ANFORDERUNG 1:
Geben Sie die Einträge von der Zeile mit „Vibraattorit (119, 62)“ bis zum Ende der Einträge, beide eingeschlossen, erneut wieder und setzen Sie dabei „Find“ an die Stelle von „Locate“, ohne sonst etwas zu verändern. Lassen Sie die Bilder in Ihrer Antwort weg.

ANGEZEIGTER TEXT:
Uraufführung von "Wolf" am 23. Mai auf Wolfgangseebühne – "Das ganze Projekt ist ja ein Wahnsinn" – "Die Grundidee war, dass er kein Heiliger sein will" – Nächster Roman spielt in Grönland
Einer der Höhepunkte des „Wolfgangjahres“ zum 1.100 Geburtstag des Hl. Wolfgang ist „Wolf – Das Mystical“, das am 23. Mai uraufgeführt wird. Das Libretto zu dem von Architekt Edi Neversal initiierten und von Gerd Hermann Ortler komponierten Musical lieferte der in Wien lebende oberösterreichische Autor Franzobel (57), dem die Lebensgeschichte zunächst zu unspektakulär schien, wie er im APA-Interview sagt: „Wolfgang ist kein Märtyrer und hat keinen spektakulären Tod erfahren.“
APA: Am 23. Mai wird auf einer eigens errichteten Seebühne am Wolfgangsee „Wolf – Das Mystical“ uraufgeführt, ein Musical über den Heiligen Wolfgang, zu dem Sie das Libretto geschrieben haben. Wann ist man mit dieser ungewöhnlichen Idee auf Sie zugekommen, und wie haben Sie reagiert?

ANGEZEIGTE DATEN:
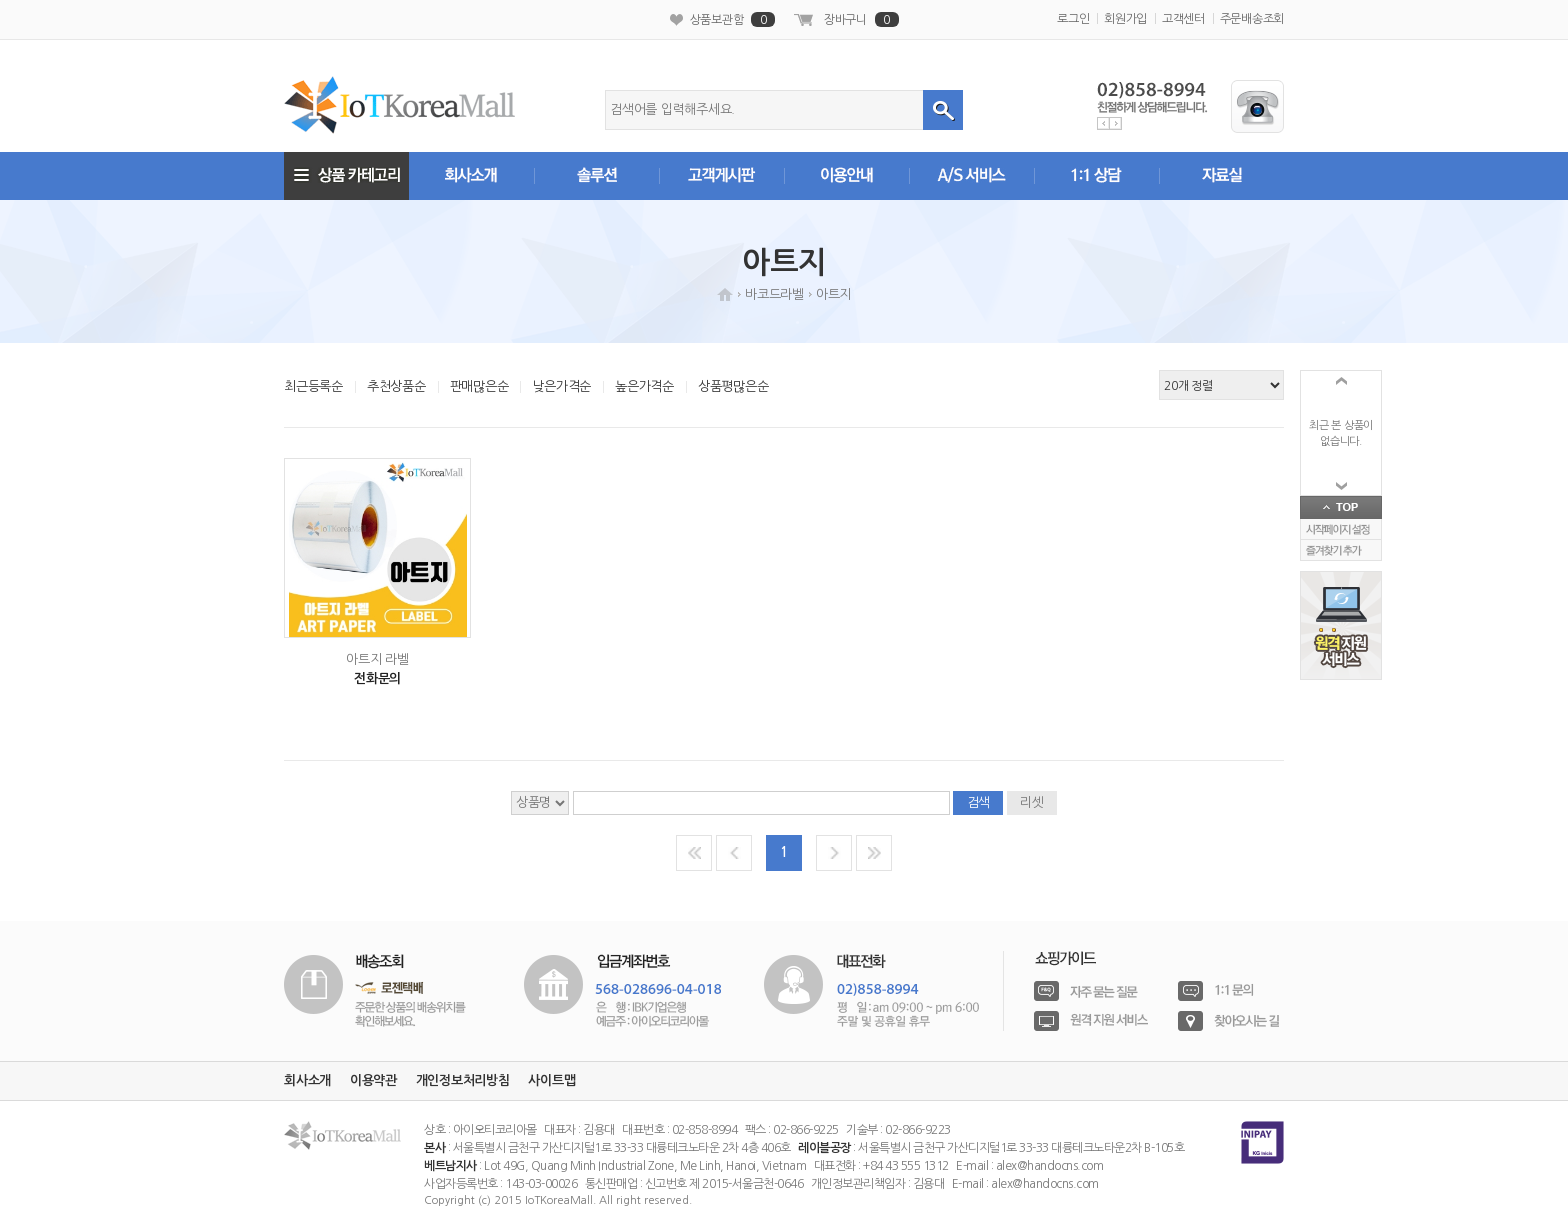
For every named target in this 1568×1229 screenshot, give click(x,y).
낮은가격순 (561, 386)
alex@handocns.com (1050, 1166)
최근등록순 (313, 386)
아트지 (833, 294)
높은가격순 (644, 386)
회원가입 (1125, 19)
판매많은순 (479, 386)
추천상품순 (396, 386)
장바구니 (861, 19)
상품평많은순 (733, 386)
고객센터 (1183, 19)
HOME (725, 294)
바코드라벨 (774, 294)
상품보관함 (733, 19)
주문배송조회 (1252, 19)
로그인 (1073, 19)
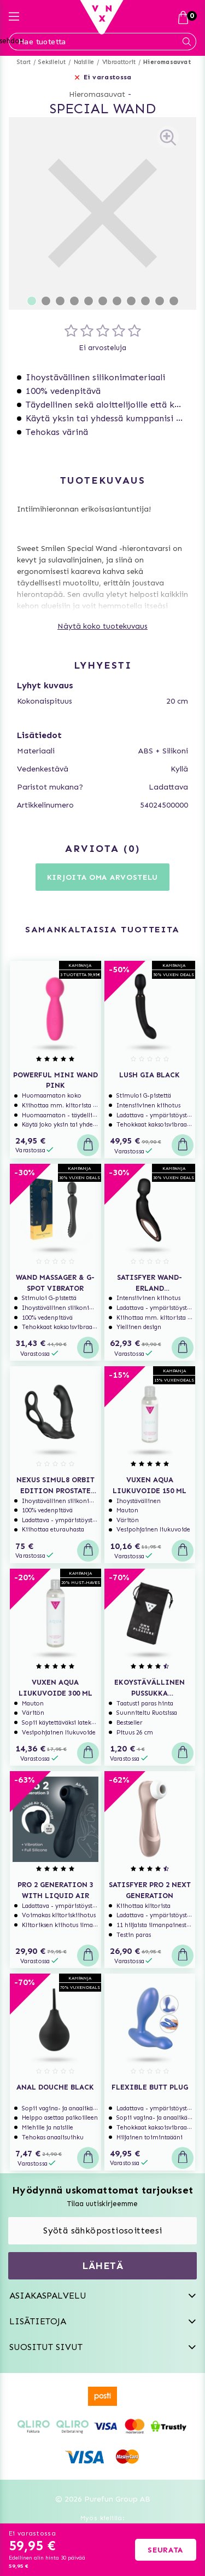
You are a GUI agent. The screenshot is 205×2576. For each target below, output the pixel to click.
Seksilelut (52, 62)
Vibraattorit (119, 62)
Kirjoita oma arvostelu (102, 877)
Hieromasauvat (167, 62)
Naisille (84, 62)
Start (24, 62)
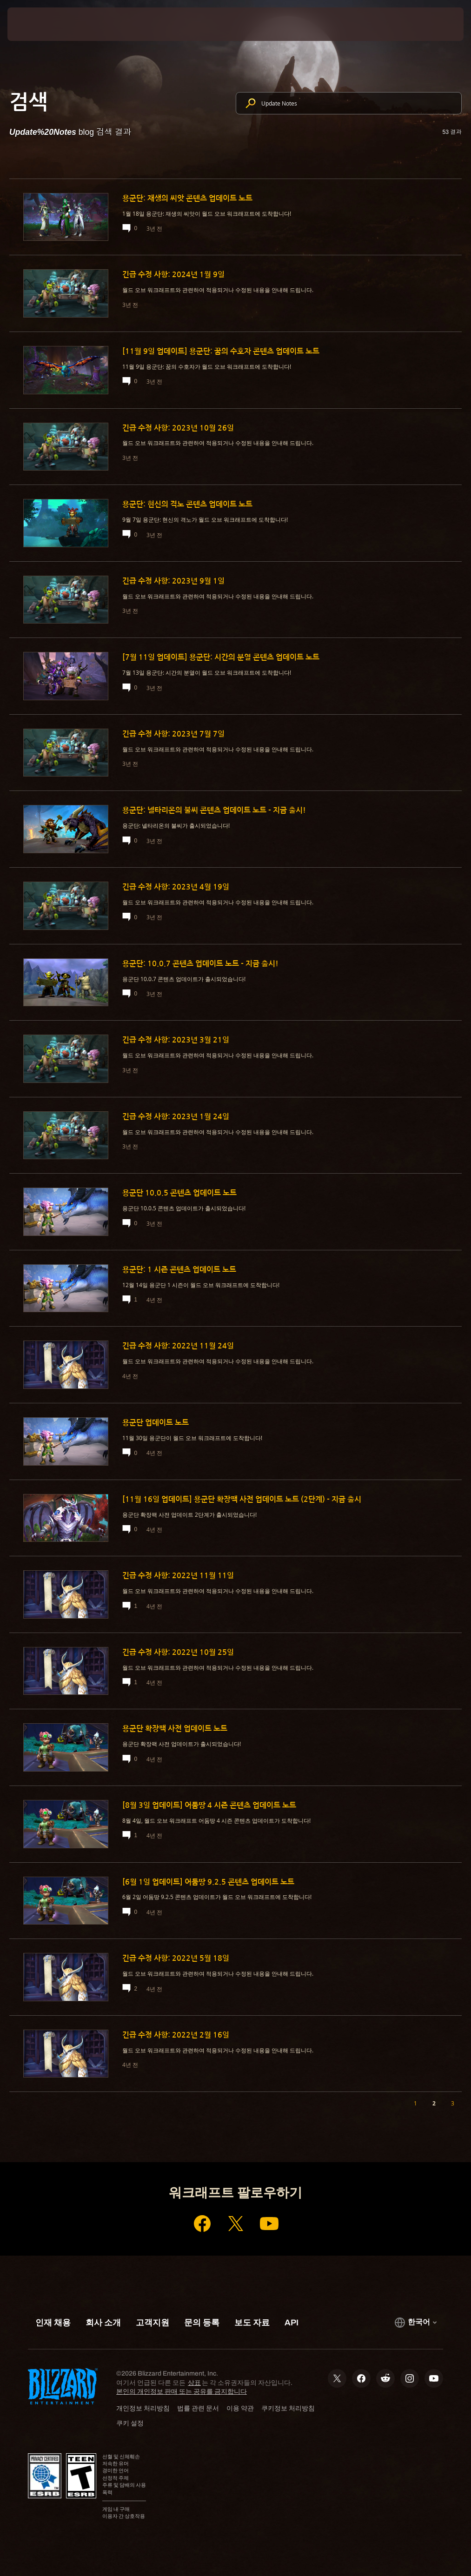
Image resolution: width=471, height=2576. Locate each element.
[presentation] (35, 24)
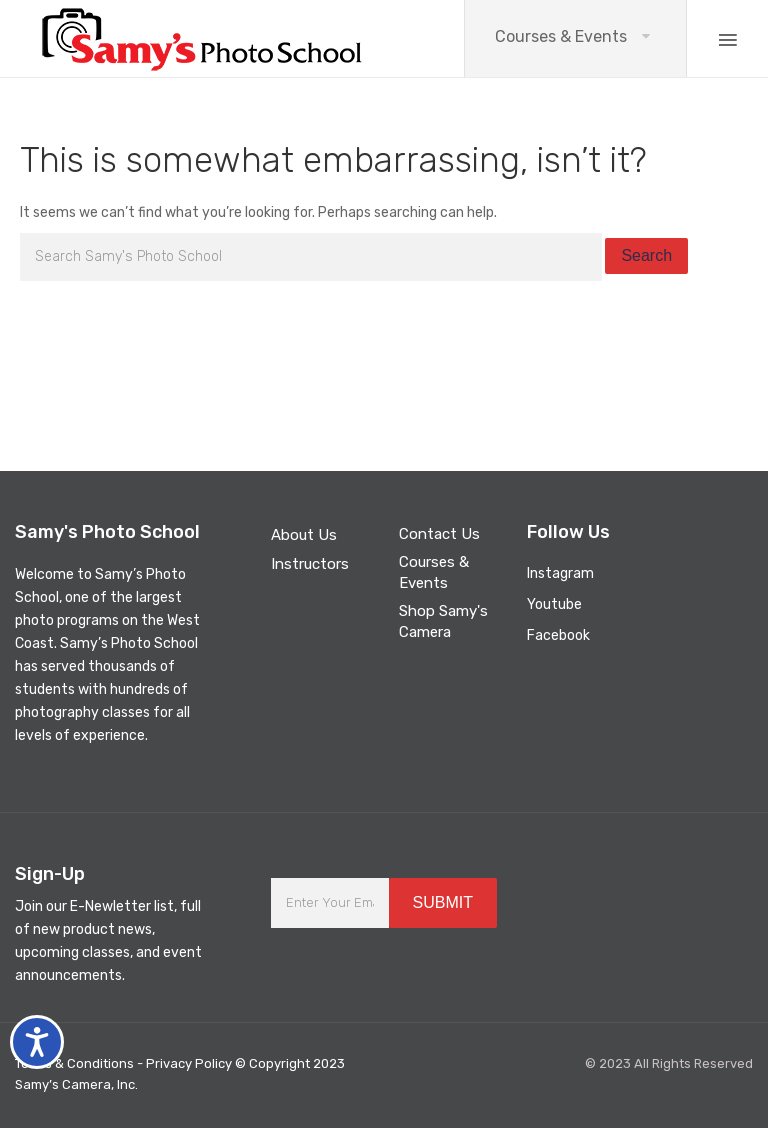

ANFORDERUNG 2:
Fassen Sie den Text über das Musical „Wolf“ in zwei Sätzen zusammen.

ENDGÜLTIGE ANTWORT 1:
Vibraattorit (119, 62)
Kirjoita oma arvostelu (102, 877)
Hieromasauvat (167, 62)
Naisille (84, 62)
Start (24, 62)
Image resolution: width=471, height=2576. Find each element.
[presentation] (35, 24)

ENDGÜLTIGE ANTWORT 2:
Als einer der Höhepunkte des Wolfgangjahres zum 1.100. Geburtstag des Hl. Wolfgang wird „Wolf – Das Mystical“ am 23. Mai auf einer eigens errichteten Seebühne am Wolfgangsee uraufgeführt; das Musical wurde von Architekt Edi Neversal initiiert und von Gerd Hermann Ortler komponiert. Das Libretto schrieb der in Wien lebende oberösterreichische Autor Franzobel, dem die Lebensgeschichte zunächst zu unspektakulär schien, da Wolfgang kein Märtyrer war und keinen spektakulären Tod erfuhr.